## 文章
--------------------------------

本研究利用簡易共軛梯度法(Simplified conjugate gradient method, SCGM)，探討脈衝管史特靈引擎之性能最佳化，以理論模式進行疊代分析，得設計參數最佳值。並將最佳化後的設計參數，代入理論模式，討論引擎在運轉過程中，溫度、壓力、質量等熱力性質變化，以及針對工作流體在各腔室因流動所造成的壓力降損失。最佳化分析中，除了單一目標函數僅對功率或熱效率進行最佳值搜尋外，本研究亦探討在目標函數中加入多重目標條件，同時針對功率與熱效率兩個目標進行最佳化。此目標函數將以權重分配比例大小進行最佳化疊代，由結果證明此方法確實可以應用於多目標最佳化。另外，在完全以引擎功率為考量，進行最佳化疊代，在六種設計參數收斂於最佳值後，根據此設計參數實際製作出一最佳化原型機。在實驗量測為填充一大氣壓空氣與加熱溫度1000 條件下，量測脈衝管史特靈引擎最大輸出功率，由基準組原型機22.35 W提升至31.83 W，整體性能提升1.42倍。

--------------------------------

## 題目 1
根據這篇文章回答：
(a) 用哪種方法為脈衝管史特靈引擎做性能最佳化？
(b) 多目標最佳化同時針對哪兩個目標？
(c) 實驗量測的最大輸出功率從多少提升到多少？
## 題目 2
這篇文章討論引擎運轉過程中的哪些熱力性質變化？請全部列出。
後面的清單與這篇文章毫無關聯。

## 資料

--------------------------------

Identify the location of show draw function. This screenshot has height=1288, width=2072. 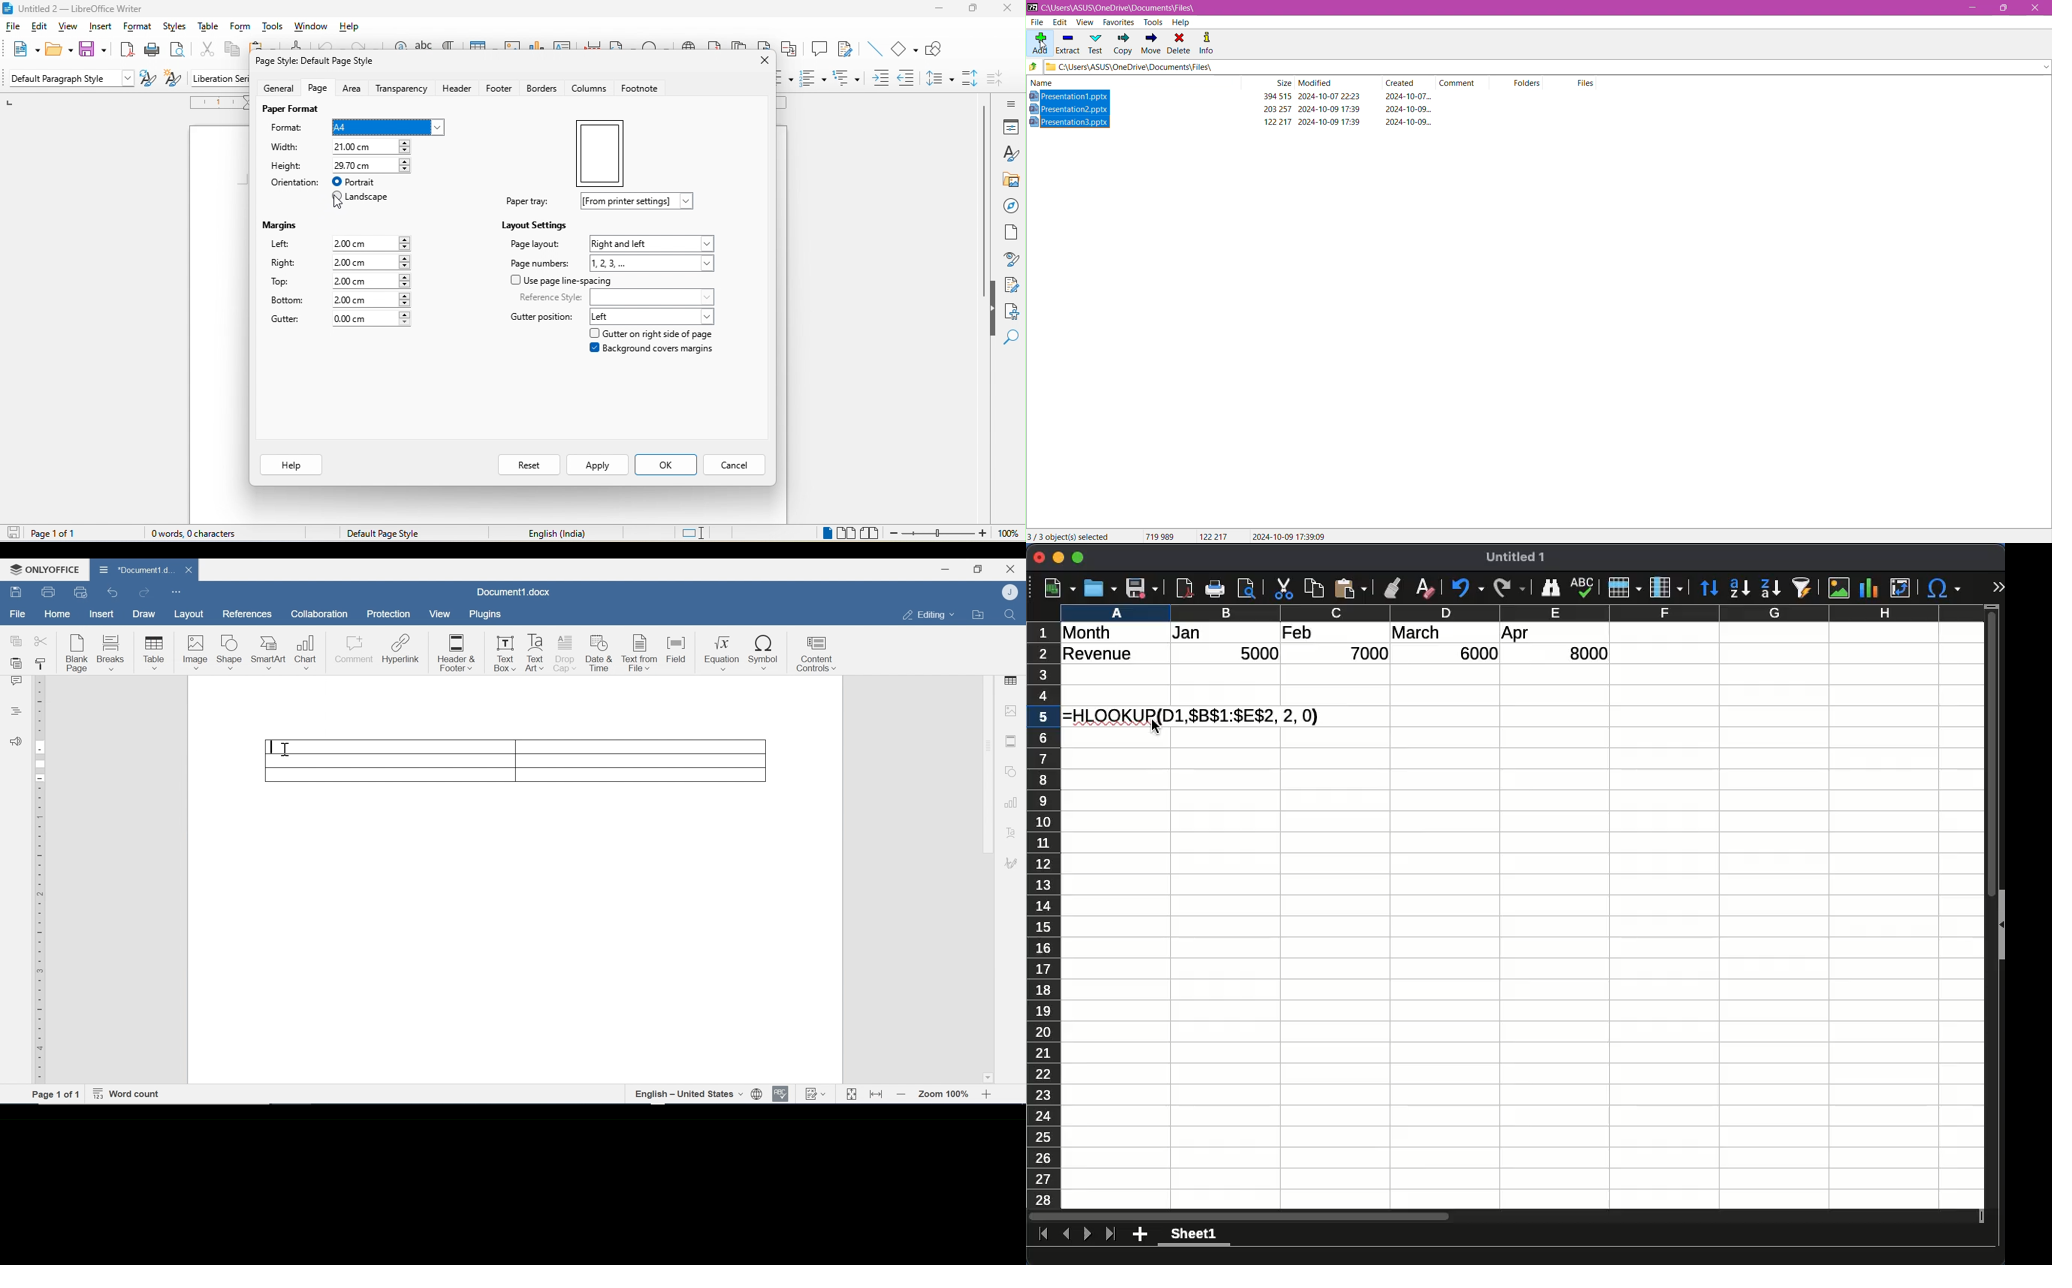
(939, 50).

--------------------------------

## 練習結果 1
(a) 簡易共軛梯度法（SCGM）。
(b) 功率與熱效率。
(c) 從基準組原型機的 22.35 W 提升到 31.83 W。

## 練習結果 2
溫度、壓力、質量。